Work instructions. Identify each line in the rows below that contains the string "cell" and copy those lines out in full.
--- Begin ---
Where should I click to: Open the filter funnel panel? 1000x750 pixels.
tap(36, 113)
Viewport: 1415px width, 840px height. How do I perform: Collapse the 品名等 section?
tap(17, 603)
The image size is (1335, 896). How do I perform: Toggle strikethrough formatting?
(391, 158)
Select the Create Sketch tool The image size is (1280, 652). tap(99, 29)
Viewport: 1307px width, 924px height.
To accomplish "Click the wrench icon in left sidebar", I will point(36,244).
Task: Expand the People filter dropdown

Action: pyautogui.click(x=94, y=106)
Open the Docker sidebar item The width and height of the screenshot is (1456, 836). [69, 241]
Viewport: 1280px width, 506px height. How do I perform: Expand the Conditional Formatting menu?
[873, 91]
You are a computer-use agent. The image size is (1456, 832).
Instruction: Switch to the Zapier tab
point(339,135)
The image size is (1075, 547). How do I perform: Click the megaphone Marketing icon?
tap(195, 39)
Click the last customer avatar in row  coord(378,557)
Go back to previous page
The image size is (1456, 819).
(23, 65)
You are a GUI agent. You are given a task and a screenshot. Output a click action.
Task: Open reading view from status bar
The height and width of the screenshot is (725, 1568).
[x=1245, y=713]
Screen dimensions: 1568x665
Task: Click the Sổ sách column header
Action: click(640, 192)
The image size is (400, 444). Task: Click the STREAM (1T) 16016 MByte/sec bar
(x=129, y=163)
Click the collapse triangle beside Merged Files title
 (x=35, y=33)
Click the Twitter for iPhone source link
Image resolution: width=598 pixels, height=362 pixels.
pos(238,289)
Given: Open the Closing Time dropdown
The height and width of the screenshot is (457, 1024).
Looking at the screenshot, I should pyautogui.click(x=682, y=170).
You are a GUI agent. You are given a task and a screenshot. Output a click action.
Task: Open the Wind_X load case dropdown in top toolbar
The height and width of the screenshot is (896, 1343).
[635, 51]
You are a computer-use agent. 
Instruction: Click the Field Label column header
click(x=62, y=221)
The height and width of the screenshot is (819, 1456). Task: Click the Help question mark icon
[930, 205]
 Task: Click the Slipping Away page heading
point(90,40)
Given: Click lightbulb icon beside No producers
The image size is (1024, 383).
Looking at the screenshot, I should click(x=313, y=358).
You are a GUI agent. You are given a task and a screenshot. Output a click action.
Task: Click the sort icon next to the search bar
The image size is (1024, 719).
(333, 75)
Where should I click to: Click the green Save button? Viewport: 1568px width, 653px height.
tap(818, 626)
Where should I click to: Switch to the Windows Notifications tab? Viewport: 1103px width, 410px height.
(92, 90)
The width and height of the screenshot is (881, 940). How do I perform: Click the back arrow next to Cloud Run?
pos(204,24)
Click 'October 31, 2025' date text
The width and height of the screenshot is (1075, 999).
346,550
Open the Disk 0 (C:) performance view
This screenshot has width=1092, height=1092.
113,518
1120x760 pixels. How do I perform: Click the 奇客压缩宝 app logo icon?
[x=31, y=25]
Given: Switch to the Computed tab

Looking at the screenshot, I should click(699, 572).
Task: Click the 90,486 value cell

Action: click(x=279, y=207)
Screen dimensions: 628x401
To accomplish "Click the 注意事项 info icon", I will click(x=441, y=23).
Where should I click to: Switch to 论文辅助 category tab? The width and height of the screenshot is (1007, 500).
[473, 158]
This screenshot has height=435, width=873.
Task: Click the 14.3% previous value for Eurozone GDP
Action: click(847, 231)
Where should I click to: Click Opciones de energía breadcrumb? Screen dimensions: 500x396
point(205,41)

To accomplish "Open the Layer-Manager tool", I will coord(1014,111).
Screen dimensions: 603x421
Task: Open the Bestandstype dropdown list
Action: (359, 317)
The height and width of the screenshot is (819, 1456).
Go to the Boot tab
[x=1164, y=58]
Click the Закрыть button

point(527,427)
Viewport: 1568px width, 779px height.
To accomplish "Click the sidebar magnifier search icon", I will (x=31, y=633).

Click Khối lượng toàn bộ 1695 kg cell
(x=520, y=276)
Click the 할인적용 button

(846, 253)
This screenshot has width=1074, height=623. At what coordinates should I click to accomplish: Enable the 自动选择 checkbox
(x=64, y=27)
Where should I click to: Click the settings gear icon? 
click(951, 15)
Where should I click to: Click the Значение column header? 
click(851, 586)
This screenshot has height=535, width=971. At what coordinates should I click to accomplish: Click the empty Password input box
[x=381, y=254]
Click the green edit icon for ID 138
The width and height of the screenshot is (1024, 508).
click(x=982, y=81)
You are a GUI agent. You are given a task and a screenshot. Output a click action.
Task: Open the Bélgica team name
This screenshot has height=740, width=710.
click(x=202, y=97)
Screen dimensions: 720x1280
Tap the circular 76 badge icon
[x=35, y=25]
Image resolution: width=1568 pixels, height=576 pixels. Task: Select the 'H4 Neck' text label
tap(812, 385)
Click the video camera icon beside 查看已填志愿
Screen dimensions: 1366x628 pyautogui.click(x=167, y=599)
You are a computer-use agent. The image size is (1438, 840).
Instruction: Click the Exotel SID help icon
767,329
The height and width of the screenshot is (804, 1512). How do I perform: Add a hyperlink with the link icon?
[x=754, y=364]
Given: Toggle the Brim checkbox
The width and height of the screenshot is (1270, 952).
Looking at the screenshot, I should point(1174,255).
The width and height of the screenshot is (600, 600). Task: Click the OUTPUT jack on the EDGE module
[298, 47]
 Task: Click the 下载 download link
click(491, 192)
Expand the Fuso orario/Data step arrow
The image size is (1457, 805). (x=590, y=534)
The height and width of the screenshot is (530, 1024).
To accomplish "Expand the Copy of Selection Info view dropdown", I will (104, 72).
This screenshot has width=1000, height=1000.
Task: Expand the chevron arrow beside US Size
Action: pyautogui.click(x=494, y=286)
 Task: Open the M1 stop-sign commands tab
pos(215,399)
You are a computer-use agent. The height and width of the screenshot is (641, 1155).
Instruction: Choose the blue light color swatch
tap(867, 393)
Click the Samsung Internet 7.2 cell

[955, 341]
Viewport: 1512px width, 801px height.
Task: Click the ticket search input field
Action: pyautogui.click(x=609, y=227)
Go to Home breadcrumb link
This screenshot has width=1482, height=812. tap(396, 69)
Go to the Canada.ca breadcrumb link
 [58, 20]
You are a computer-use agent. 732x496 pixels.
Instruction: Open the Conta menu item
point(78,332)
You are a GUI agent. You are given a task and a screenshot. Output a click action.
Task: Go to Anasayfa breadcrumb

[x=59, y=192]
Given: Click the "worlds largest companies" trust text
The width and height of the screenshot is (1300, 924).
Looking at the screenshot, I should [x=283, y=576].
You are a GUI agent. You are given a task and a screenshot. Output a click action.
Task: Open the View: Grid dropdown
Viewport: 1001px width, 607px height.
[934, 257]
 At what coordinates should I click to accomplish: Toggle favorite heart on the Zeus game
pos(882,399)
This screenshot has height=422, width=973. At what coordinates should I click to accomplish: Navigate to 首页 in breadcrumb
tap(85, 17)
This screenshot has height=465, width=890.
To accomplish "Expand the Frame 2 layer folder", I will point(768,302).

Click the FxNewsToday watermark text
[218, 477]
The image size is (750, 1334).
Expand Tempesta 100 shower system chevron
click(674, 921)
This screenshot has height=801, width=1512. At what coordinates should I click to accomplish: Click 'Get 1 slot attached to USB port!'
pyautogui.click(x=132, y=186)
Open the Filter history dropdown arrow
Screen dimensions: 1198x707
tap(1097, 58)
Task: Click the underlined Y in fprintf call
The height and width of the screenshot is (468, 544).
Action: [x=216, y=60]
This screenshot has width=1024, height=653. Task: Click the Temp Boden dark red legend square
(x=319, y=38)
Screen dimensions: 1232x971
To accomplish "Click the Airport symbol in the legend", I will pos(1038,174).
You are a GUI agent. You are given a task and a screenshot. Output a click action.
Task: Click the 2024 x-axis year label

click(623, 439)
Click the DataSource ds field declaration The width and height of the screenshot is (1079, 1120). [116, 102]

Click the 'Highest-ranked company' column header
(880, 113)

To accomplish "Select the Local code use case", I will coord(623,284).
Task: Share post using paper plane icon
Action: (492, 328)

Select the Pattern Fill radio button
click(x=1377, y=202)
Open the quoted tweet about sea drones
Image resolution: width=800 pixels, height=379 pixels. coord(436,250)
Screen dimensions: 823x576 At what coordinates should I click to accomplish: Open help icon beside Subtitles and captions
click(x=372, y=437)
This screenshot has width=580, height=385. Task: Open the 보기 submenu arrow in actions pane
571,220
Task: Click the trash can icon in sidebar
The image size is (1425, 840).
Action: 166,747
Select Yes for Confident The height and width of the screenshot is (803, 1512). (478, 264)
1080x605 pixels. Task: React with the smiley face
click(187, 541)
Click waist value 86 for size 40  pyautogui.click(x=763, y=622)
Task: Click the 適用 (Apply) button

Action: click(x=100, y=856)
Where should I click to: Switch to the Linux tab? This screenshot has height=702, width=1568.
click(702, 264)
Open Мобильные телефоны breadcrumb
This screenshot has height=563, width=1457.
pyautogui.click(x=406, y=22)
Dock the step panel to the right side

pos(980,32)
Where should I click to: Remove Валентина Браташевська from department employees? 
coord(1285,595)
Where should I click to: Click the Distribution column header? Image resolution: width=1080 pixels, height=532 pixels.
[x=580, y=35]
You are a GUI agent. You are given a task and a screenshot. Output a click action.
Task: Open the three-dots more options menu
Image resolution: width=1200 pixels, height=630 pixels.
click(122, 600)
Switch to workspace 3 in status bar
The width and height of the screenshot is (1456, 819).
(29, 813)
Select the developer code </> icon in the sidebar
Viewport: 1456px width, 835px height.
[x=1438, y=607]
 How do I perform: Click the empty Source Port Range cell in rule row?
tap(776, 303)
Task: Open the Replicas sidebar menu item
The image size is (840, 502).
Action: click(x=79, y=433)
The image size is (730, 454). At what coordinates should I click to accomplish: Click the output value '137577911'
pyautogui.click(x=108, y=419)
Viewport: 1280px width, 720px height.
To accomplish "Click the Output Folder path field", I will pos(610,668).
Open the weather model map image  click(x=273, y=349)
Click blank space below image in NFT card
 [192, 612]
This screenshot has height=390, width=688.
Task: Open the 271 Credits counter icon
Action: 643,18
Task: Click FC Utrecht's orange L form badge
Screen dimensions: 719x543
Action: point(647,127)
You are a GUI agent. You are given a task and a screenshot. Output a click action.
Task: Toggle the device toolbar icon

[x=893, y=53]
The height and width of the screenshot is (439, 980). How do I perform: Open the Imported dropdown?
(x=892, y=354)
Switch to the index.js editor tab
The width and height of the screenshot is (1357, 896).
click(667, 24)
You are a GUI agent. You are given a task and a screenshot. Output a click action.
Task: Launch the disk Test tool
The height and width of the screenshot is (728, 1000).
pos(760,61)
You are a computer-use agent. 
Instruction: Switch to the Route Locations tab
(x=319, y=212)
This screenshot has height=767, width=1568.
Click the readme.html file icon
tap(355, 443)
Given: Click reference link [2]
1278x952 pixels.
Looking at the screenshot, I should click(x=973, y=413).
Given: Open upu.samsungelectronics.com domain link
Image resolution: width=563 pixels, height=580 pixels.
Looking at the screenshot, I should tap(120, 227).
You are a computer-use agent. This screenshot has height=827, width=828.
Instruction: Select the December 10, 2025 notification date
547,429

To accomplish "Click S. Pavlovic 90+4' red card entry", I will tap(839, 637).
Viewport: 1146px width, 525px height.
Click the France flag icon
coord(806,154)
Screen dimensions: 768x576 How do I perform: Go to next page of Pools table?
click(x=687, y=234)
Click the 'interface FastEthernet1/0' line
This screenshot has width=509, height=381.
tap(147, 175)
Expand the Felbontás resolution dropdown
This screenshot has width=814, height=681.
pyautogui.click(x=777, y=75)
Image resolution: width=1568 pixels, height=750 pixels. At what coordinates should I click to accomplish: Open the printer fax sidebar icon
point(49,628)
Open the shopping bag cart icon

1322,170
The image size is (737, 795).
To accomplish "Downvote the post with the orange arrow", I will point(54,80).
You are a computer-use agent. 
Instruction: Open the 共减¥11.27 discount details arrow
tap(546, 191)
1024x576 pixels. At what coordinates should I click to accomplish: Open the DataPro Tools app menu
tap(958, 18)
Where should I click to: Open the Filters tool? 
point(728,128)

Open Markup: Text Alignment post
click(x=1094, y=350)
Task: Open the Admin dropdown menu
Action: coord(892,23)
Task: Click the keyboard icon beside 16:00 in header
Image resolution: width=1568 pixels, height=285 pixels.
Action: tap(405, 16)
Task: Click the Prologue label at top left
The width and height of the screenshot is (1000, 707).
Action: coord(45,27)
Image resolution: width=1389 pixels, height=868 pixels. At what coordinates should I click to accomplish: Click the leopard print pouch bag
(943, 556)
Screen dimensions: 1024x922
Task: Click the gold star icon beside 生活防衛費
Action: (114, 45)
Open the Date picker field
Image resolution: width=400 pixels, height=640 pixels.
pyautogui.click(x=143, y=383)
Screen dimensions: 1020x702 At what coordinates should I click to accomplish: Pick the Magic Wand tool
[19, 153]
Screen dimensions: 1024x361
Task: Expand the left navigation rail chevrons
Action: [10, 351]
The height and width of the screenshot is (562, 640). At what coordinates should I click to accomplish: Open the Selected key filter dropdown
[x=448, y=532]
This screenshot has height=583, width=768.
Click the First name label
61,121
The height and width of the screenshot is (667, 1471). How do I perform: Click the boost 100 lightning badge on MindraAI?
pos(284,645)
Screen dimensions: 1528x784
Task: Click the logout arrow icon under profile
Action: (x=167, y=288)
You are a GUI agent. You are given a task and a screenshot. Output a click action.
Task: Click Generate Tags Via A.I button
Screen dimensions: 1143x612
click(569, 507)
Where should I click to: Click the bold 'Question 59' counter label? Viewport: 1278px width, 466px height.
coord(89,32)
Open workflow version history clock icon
--- End ---
Answer for the task.
Task: Click the 90,486 value cell
Click Khối lượng toàn bộ 1695 kg cell
Click the Samsung Internet 7.2 cell
 How do I perform: Click the empty Source Port Range cell in rule row?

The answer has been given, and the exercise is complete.